There is perhaps a slight increase of the spread in residuals as the fitted values increases, mildly suggesting that the variance is not constant. Furthermore, the standardized residuals are slightly right-skewed. However, it’s difficult to say whether this is simply due to random chance (see for instance the top left panel of Figure 1.9).
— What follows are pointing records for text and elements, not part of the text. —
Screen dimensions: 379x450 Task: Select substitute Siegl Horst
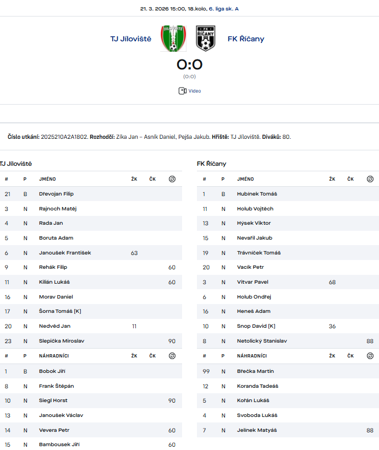pyautogui.click(x=53, y=400)
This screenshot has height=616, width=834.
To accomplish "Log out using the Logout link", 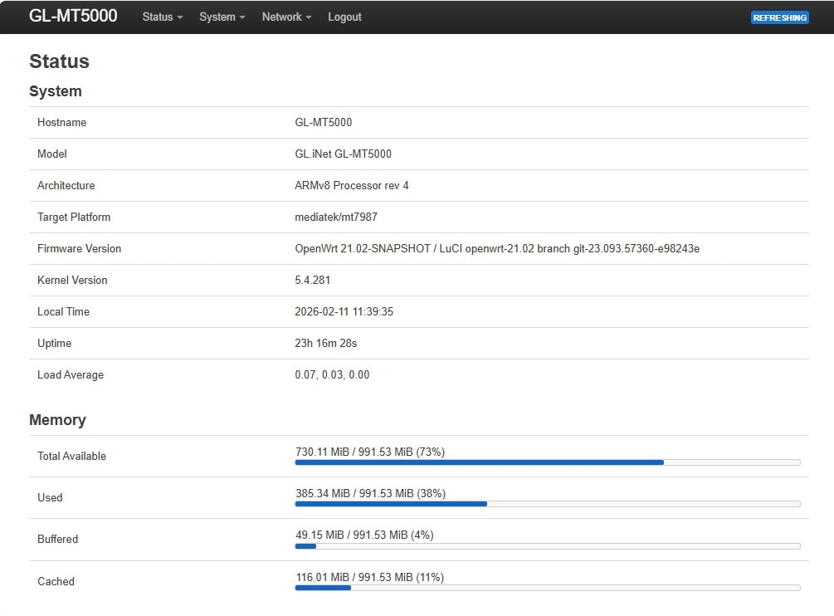I will pyautogui.click(x=344, y=17).
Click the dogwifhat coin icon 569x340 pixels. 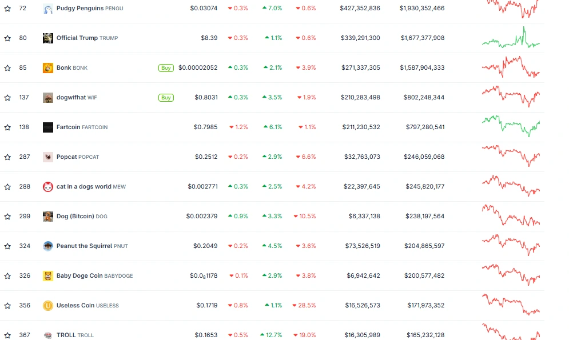48,98
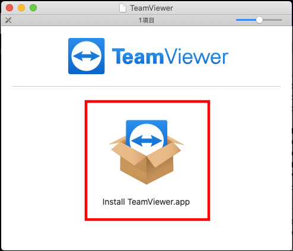This screenshot has width=293, height=251.
Task: Click the icon size slider knob
Action: (259, 20)
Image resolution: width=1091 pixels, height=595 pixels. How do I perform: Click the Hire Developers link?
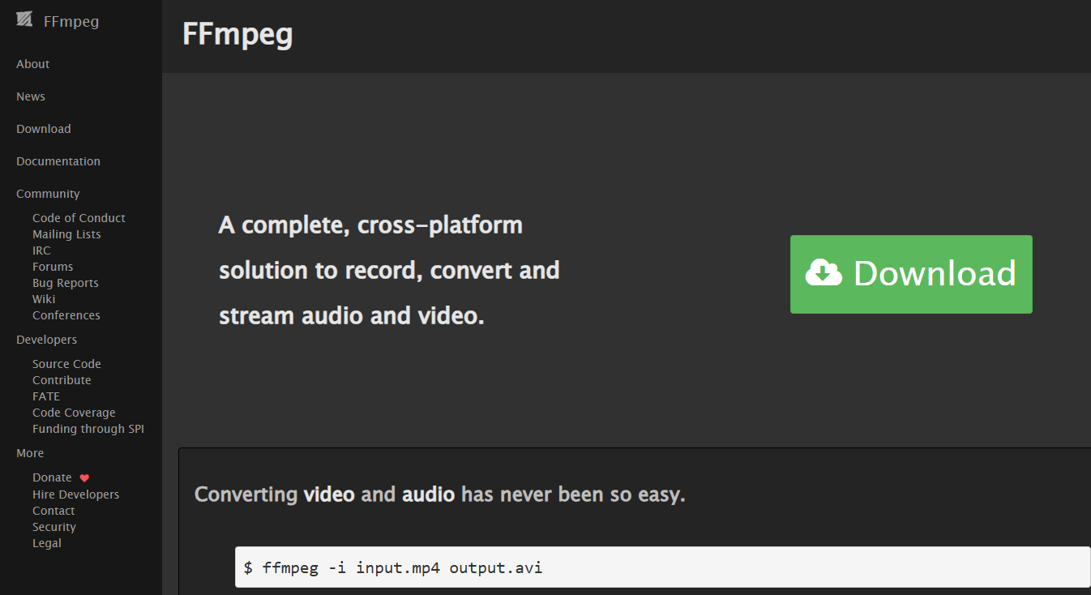point(75,494)
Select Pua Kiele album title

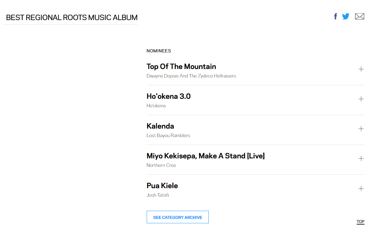coord(162,186)
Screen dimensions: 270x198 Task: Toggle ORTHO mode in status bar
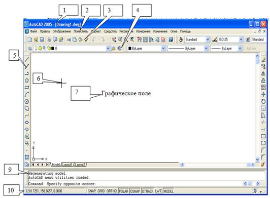pyautogui.click(x=112, y=191)
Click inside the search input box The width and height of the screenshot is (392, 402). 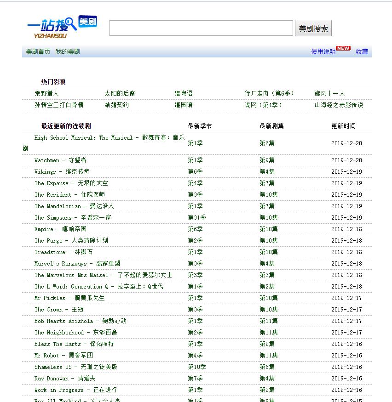click(x=201, y=28)
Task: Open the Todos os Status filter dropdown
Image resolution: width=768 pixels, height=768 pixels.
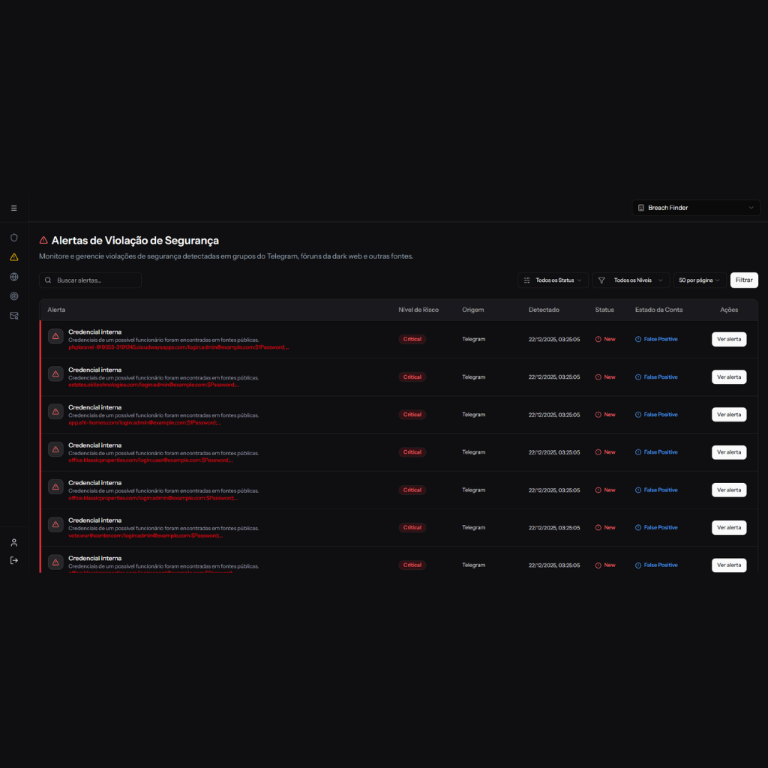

Overall, I’m inclined to say that Dr. Gladstone’s \(n = 236\) observations fail to provide strong evidence against the linear regression assumptions -.

#--- code for Figure 10 ---------------------------------------------------

# reassign y and x to brain data
x <- brain$head.size # head size
y <- brain$brain.wgt # brain weight
M <- lm(y ~ x) # fit linear model

par(mfrow = c(2,2), mar = c(4,4,1,0)+.1)
cex <- .7
pch <- 16
# scatterplot
plot(x, y, cex = cex, pch = pch,
     xlab = "Head Size (cm^3)", ylab = "Brain Weight (g)",
     main = "Scatterplot")
abline(M, col = "red", lty = 2) # add regression line
# residuals vs fitted values
  plot(predict(M), residuals(M), cex = cex, pch = pch,
       xlab = expression(hat(y)[i]), # how to plot math symbols
       ylab = expression(y[i] - hat(y)[i]), # ?plotmath for details
       main = "Residuals vs Fitted Values")
abline(h = 0, col = "red", lty = 2) # horizontal line
# standardized residuals
zres <- residuals(M)
sig.hat <- sqrt(sum(zres^2)/length(zres-2))
zres <- zres/sig.hat
# histogram
hist(zres, breaks = 40, freq = FALSE,
     xlab = expression(e[i]/hat(sigma)),
     main = "Standardized Residuals")
curve(dnorm, add = TRUE, col = "red") # theoretical N(0,1) distribution
# QQ-plot
qqnorm(zres, main = "QQ-Plot", cex = cex, pch = pch)
qqline(zres, col = "red", lty = 2)

1.7 Appendix: \(\R\) Code for Examples

# load the brain data
brain <- read.csv(file = "brainhead.csv")
x <- brain$head.size # head size
y <- brain$brain.wgt # brain weight

# plot just points
par(mai = c(.82, .82, .1, .1))
plot(x, y, xlab = "Head Size (cm^3)", ylab = "Brain Weight (g)",
     pch = 16, cex = .7)

# simple linear regression formula for slope b1 and intercept b0:
b1.hat <- cov(x, y)/var(x)
b0.hat <- mean(y) - b1.hat * mean(x)

# add the line of best fit and vertical distances to the actual points
abline(a = b0.hat, b = b1.hat, col = "red")
segments(x0 = x, y0 = b0.hat + b1.hat*x, y1 = y, lty = 2, col = "grey")
# replot points on top of lines so it looks nicer
points(x, y, pch = 16, cex = .7)

# prediction intervals for 20 observations

m <- 20 # subset of full data

# estimates of beta0, beta1, sigma
b1.hat <- cov(x[1:m], y[1:m])/var(x[1:m])
b0.hat <- mean(y[1:m]) - b1.hat * mean(x[1:m])
sigma.hat <- sqrt(sum((y[1:m] - b0.hat - b1.hat*x[1:m])^2)/(m-2))

# prediction intervals

conf <- .95
qa <- qt(1-(1-conf)/2, df = m-2) # t_{n-2,alpha}
S.xx <- var(x[1:m])*(m-1)
x.bar <- mean(x[1:m])

# range of interval calculation
xlim <- range(x[1:m])
xlim <- (xlim-mean(xlim)) * 3 + mean(xlim) # 3x range of data

# intervals
xr <- seq(min(xlim), max(xlim), len = 1e3) # x values at which to calculate PI's
sx <- sigma.hat * sqrt(1 + 1/m + (xr-x.bar)^2/S.xx) # scale for PI's
L <- b0.hat + b1.hat*xr - qa * sx # lower bound
U <- b0.hat + b1.hat*xr + qa * sx # upper bound

# plot
par(mai = c(.82, .82, .2, .2)) # removes some white space from margins
plot(x[1:m], y[1:m], xlab = "Head Size (cm^3)", ylab = "Brain Weight (grams)",
     pch = 16, cex = .7, xlim = xlim, ylim = range(L, U))
abline(a = b0.hat, b = b1.hat, col = "red")
lines(x = xr, y = L, col = "red", lty = 2)
lines(x = xr, y = U, col = "red", lty = 2)

References

Gladstone, Reginald J. 1905. “A Study of the Relations of the Brain to the Size of the Head.” Biometrika 4 (1/2): 105–23.

Legendre, Adrien-Marie. 1805. Nouvelles Méthodes Pour La détermination Des Orbites Des Comètes. Firmin Didot: Paris.